**Document extract:**
Kitamura et al. showed limited groundwater flow to an open drainage under low hydraulic gradient conditions in the Lower Syr-Darya region [25]. In the present study, due to the low permeability of the soil, the presence of community road/embankment along the drainages, the insufficient drainage depth, and the long horizontal distance between the drainage and the field, the hydraulic gradient from the field to the open drainage became too small to function effectively as the drainage system [26].

2.2. Experimental Set-Up

Cut-drain construction is mainly characterized by a unique drilling method. The drilling machine towed by a tractor is used to excavate a conduit to a certain depth (60–90 cm). A cavity made by the drilling machine acts as a relatively stable mole drain as shown in Figure 3. Cut-drains can act as supplemental subsurface drains when used as a connection to the main tile drain. The discharge capacity is no different to the cut-drain and typical tile drain. A cut-drain is constructed without any additional material. The soil texture most appropriate for cut-drain construction is one with a high clay and low sand content. In case of loamy soils, durability of it is short [27].

The design of the experimental field in this study having an area of 16 ha on the farm is illustrated in Figure 4. Later in the year, the field was used to produce cotton. Before sowing cotton, the experimental field was divided into 65 leaching plots (13 rows in an east-west direction with 5 plots in a north-south direction). The area with the SSDC was 4.0 ha. In the SSDC field, two main tile drains comprised of a perforated pipe and rice husk, were installed in 2015 at a depth of approximately 1.0 m. The diameter and length of the pipe were 10 cm and 200 m, respectively. Using a tractor of 130–140 HP, cut-drains were constructed in 2015 and 2016 to a depth of 60–90 cm with a spacing of 5 m. Since the cut-drain has a risk of preferential flow occurring which causes cavity collapse, we constructed it when the soil was wet along construction lines to mitigate the preferential flow in 2016 [28]. Cut-drains crossed the main tile drains to connect parts of the rice husk. The length of the cut-drains was 100 m on the east side of the main tile drain. The direction of the cut-drains was parallel to the field gradient from east to west. The area of the control field was set near the SSDC field.

To observe soil moisture and salinity, soil samples in the cut-drain part and the control field were taken at the center of 15 plots and 9 plots, respectively, which were less affected by other factors such as tile drain or partial construction of cut-drain, and 4 points in the area near the drain pipe (a point 2.5 m distant from the pipe).

**Tasks and exercises:**
1) Answer these about the cut-drain drainage study, one line each:
(a) To what depth range does the tractor-towed drilling machine excavate?
(b) Into how many leaching plots was the experimental field divided before sowing cotton?
(c) At approximately what depth were the two main tile drains installed?
2) Please render this sentence from the cut-drain drainage study in Spanish: "A cut-drain is constructed without any additional material."
3) Carry on the cut-drain drainage study from its final sentence.

**Provided data:**

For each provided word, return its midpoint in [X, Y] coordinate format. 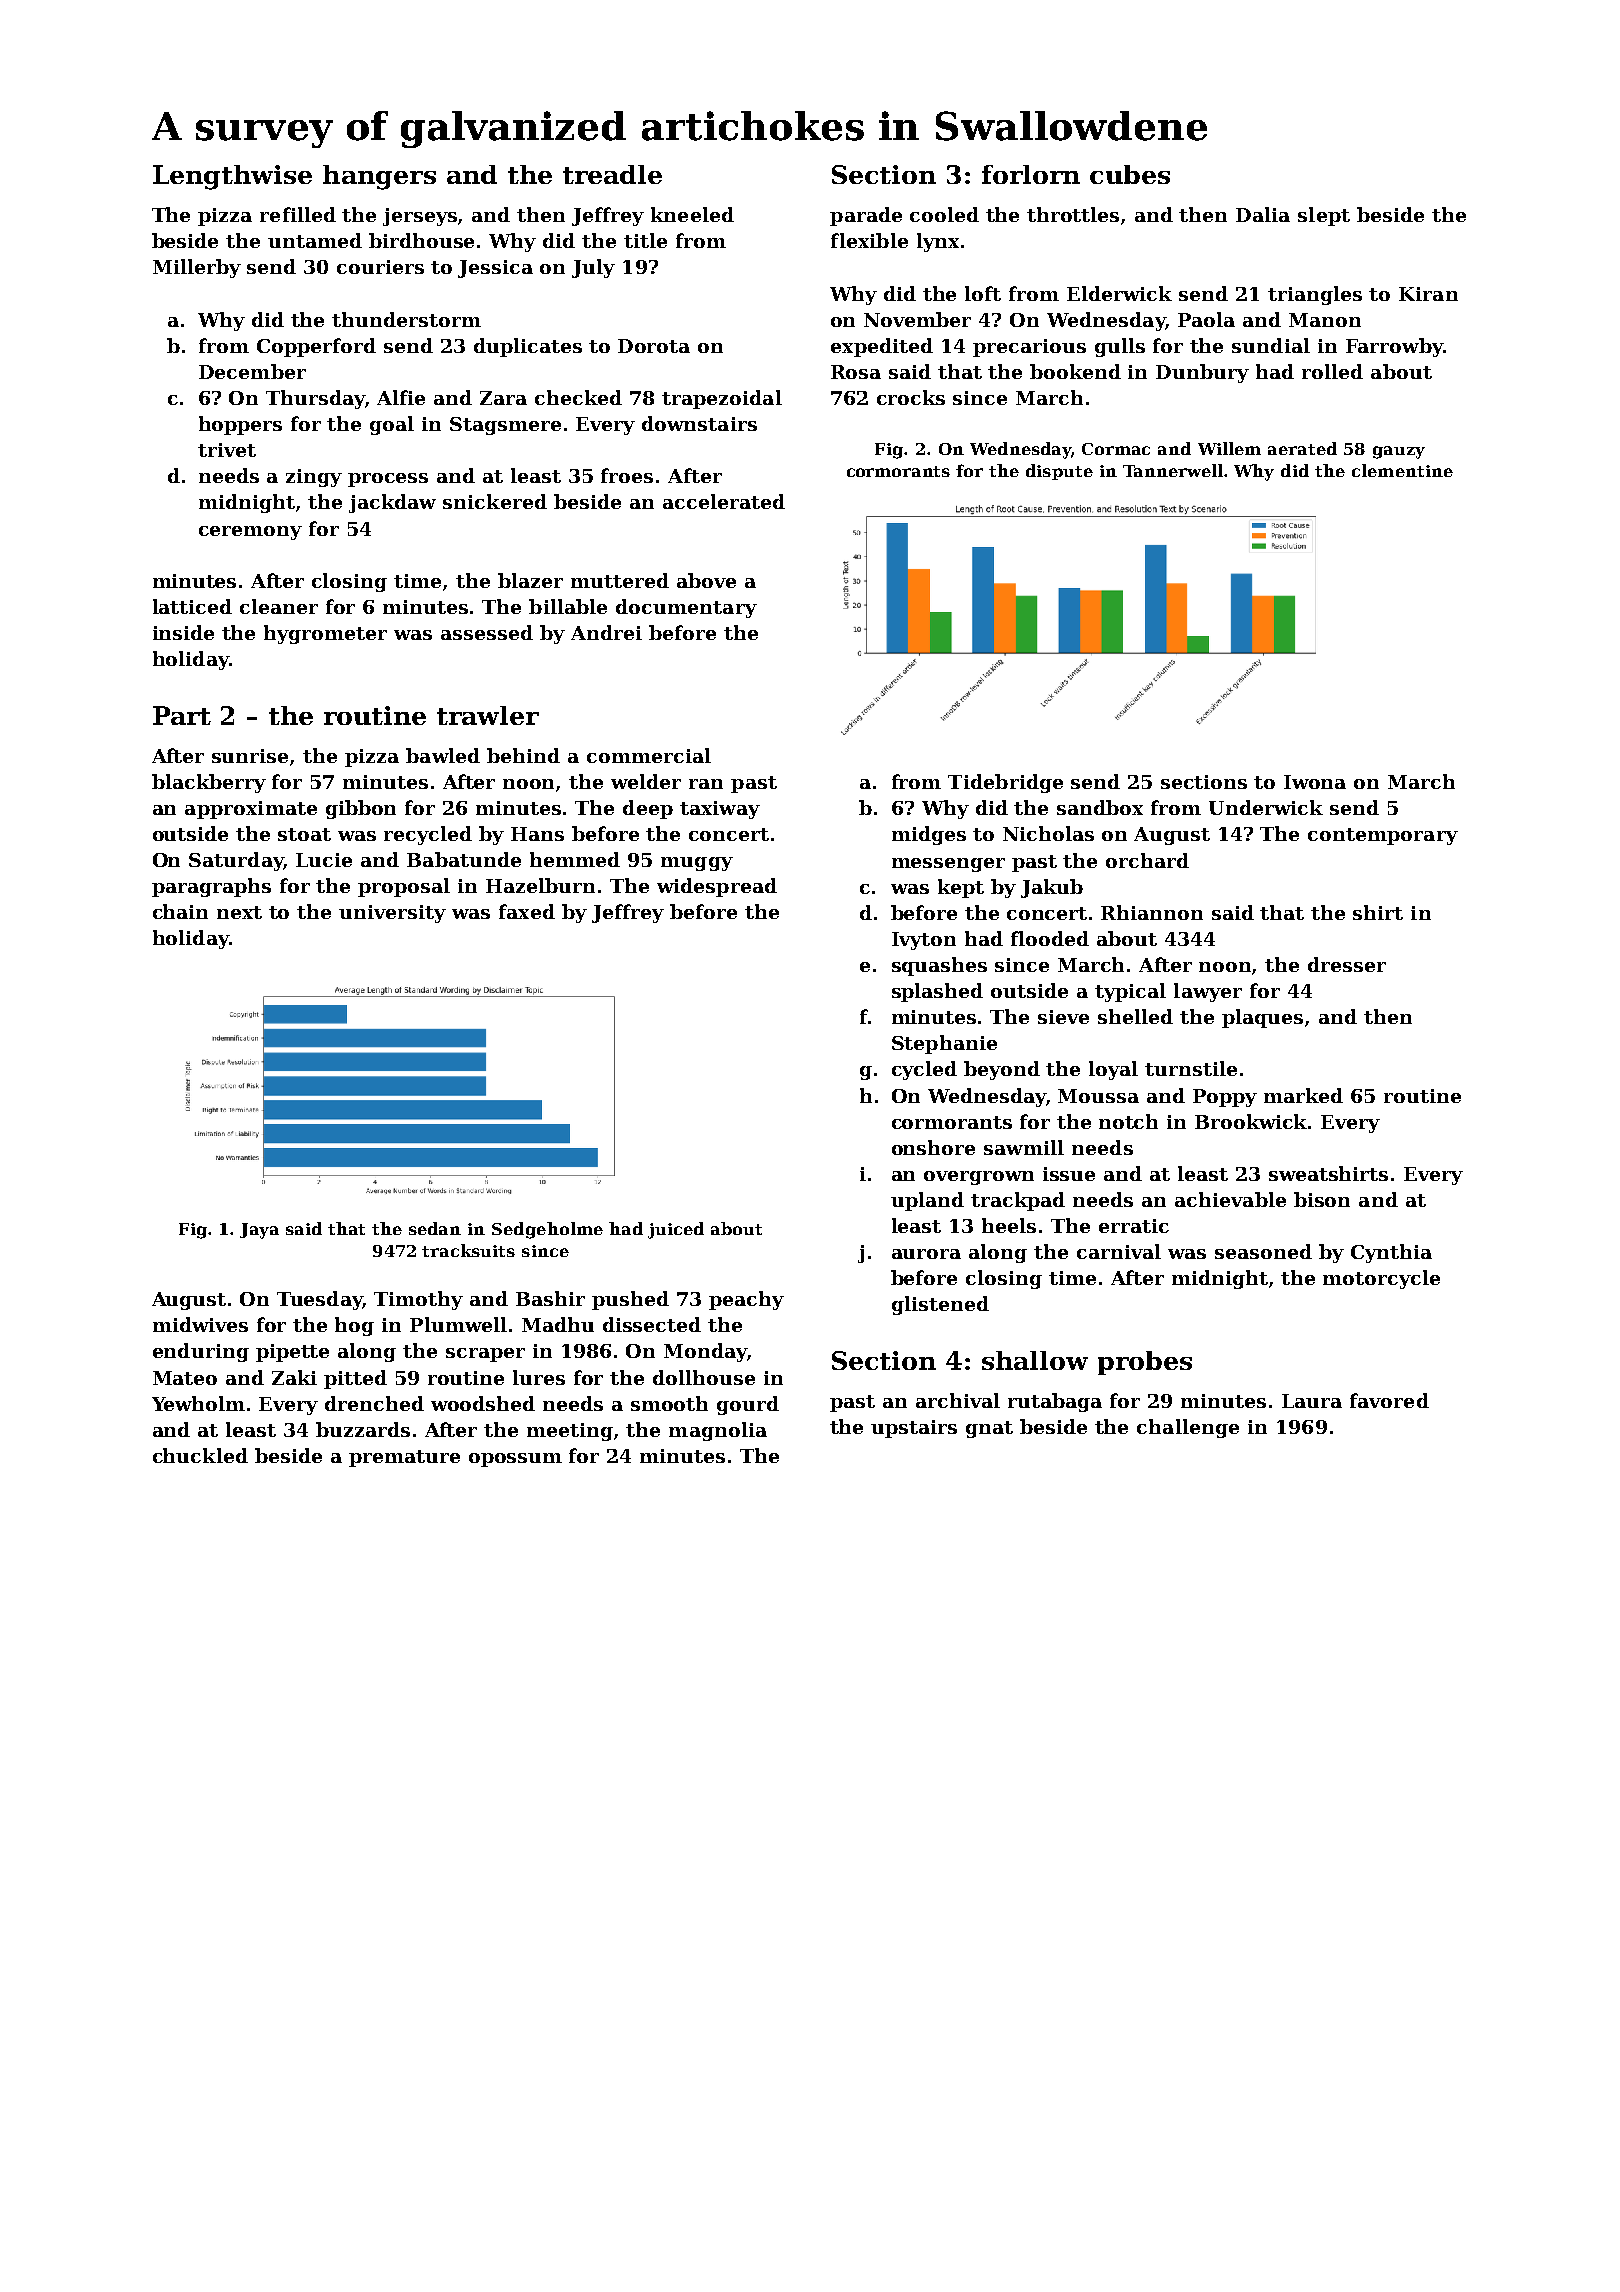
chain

**Task responses:**
1)
(a) 60–90 cm
(b) 65
(c) Approximately 1.0 m

2) Un dren de corte se construye sin ningún material adicional.

3)
To observe fluctuation of groundwater depth, five observation wells using perforated pipes were installed to the depth of 4.5 m from the ground surface. Using these wells, the GWLs were monitored at each point in the control field (No. 1), the cut-drain part (No. 2), and the area near the drain pipe (No. 3). In addition, to compare the groundwater fluctuation between with and without leaching, two GWLs (No. 4 and No. 5) were also monitored. Point No. 4 was installed at a distance of 70 m from the experimental field in the same farm under winter wheat. No. 5 was installed at a distance of approximately 1.8 km from the experimental field, where there was no field under leaching nearby (Figure 2). The GWLs were observed using water level loggers (Model HOBO-U20-001-04-TI, Onset Computer Corporation, Bourne, MA, USA) put into the wells. A barometer using the same model was also set near the field to calculate the GWL.

2.3. Analysis

2.3.1. Water and Salt Balance

Kitamura et al. analyzed the water balance in an irrigated area of the lower Syr-Darya region of the Aral Sea Basin for a certain period [25]. We modified their water balance equation as follows:

$$\begin{array}{ll}\Delta & =\mathrm{W}s\mathit{2}-\mathrm{W}s\mathit{1}\\ & =\mathrm{W}i+\mathrm{W}r+\mathrm{W}g\mathit{1}-\mathrm{W}g\mathit{2}-\mathrm{W}g\mathit{3}-\mathrm{W}g\mathit{4}-\mathrm{W}d-\mathrm{W}et\end{array}$$

(1)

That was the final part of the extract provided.